Nuestra sociedad lleva ya varias décadas luchando por la defensa del planeta y los compromisos en las distintas esferas política, económica y social siguen creciendo. Son muchos los ejemplos que ilustran esta afirmación: La apuesta de las empresas por reducir las emisiones a través de la innovación es evidente. Cada vez son más los emprendedores sociales que se aventuran a poner en marcha negocios que, al tiempo que buscan ser rentables, generan un importante impacto positivo en el medioambiente. La economía circular atrae a más capital destinado a I+D, que aspira a descubrir fórmulas de producción y consumo menos dañinas con el entorno. Los acuerdos multilaterales entre representantes al más alto nivel político y económico se multiplican. La normativa medioambiental nos obliga a ser más cuidadosos en la cantidad de energía o combustible que consumimos, a prestar más atención a los residuos que generamos o a replantearnos el modo en que nos desplazamos y viajamos…
Podríamos seguir poniendo ejemplos de buenas prácticas: reciclamos más que nunca; tenemos una mayor y más accesible oferta a productos ecológicos; la inversión con criterios que tienen en cuenta el impacto medioambiental se encuentra en máximos históricos… Es muy inspirador ver esta corriente positiva y contagiosa, muestra de una mayor conciencia medioambiental.
Y, sin embargo, seguimos lejos de los objetivos que nos planteamos allá por el siglo pasado, en Kyoto, y más recientemente renovamos en Paris, para frenar el calentamiento global. Llegar a ser neutros en emisiones parece haberse tornado un serio objetivo para todos, pero no conseguimos acortar distancias. Nuestra huella ecológica sigue creciendo cada año (esa que mide cuántos planetas serían necesarios para saciar nuestro estilo de vida). La presencia de plásticos en el mar amenaza seriamente la vida en los ecosistemas marinos, y en los terrestres no parecen tener mejor calidad. ¿Cómo es posible que se estén produciendo estas dos corrientes al tiempo? ¿Qué más tiene que cambiar para que todas las buenas prácticas sean más notorias y prevalezcan sobre las más destructivas?
Pues parece que, aun reconociendo los pasos que se van tomando en la dirección adecuada, necesitamos todavía más fuerza para provocar un cambio de tendencia. Es cierto que es muy potente la propia inercia en la que estamos inmersos, con modelos de producción y consumo que no siempre asumieron su responsabilidad en el agotamiento y maltrato de recursos naturales; que cambiar el modo en que vivimos no es algo que se pueda hacer de la noche a la mañana. Pero hay que seguir creyendo que esa metamorfosis es posible. Es una deuda que tenemos pendiente con la humanidad; la de hoy, y la de mañana.
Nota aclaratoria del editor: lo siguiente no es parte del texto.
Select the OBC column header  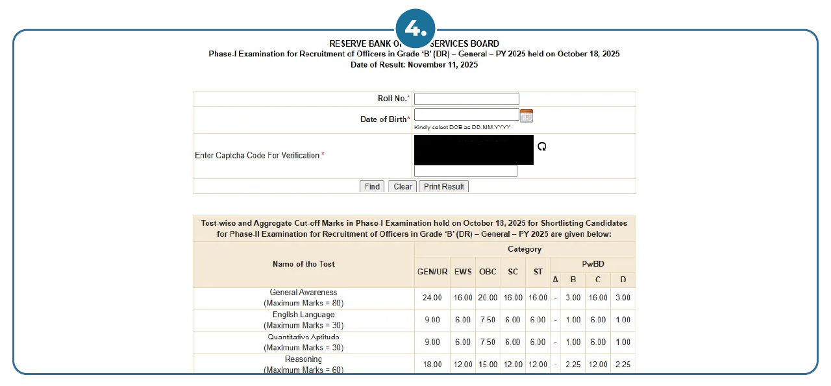click(488, 272)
La Navidad pasada me regalaron un libro que hablaba de que los cambios más importantes que adoptamos en nuestra vida no se producen de manera absolutamente disruptiva, sino que resultan de la acumulación de pequeñas acciones que, poco a poco, suman. En el proceso, con frecuencia, nos desesperamos porque llevamos mucho esfuerzo echado a la espalda y no vemos la luz; hasta que un día, una pequeña gota culmina el cambio.
Necesitamos muchas pequeñas acciones; gestos cotidianos que debemos interiorizar hasta que los realicemos sin esfuerzo, de manera natural. Cuanto antes comencemos este hábito en nuestras vidas, menos nos costará asimilar el cuidado de la naturaleza como algo esencial.
La educación ambiental se convierte, por tanto, en palanca necesaria para transmitir conocimientos que nos lleven a entender la complejidad de la relación de la persona con su entorno; pero también valores que nos lleven a tomar partido, a adoptar una actitud crítica ante la interactuación que mantenemos con la naturaleza, a implicarnos.
Nuestro sistema educativo ya está involucrado en este propósito, en todas las etapas. Existen alianzas de colegios que están trabajando en red para formar en temas ambientales dentro y fuera de las aulas. Algunas de ellas están recogidas en un registro oficial bajo el nombre “redes escolares para la Sostenibilidad”. También desde la Fundación Ashoka está activa la red de “escuelas Changemaker”. A nivel local, se están expandiendo proyectos que promueven una movilidad más sostenible en los centros educativos, o la creación de huertos urbanos en sus instalaciones.
Visto así, pudiera parecer que la educación medioambiental está dirigida a niños y jóvenes. Sin duda, su impacto puede resultar más eficiente en edades más tempranas, pues permea con mayor facilidad, ajena a barreras y resistencias al cambio. Pero cuando lo que se persigue es modificar toda una cultura, no cabe duda de que esta educación debe llegar a todas las personas, también a profesionales y ciudadanos, como parte de ese lifelong-learning tan necesario para construir una sociedad capaz de vivir en mayor armonía con el entorno que la rodea. Por eso también es importante que, en la formación a adultos, desde la universidad y más allá, se incorporen competencias vinculadas al medioambiente en los planes y programas, de manera formal e informal.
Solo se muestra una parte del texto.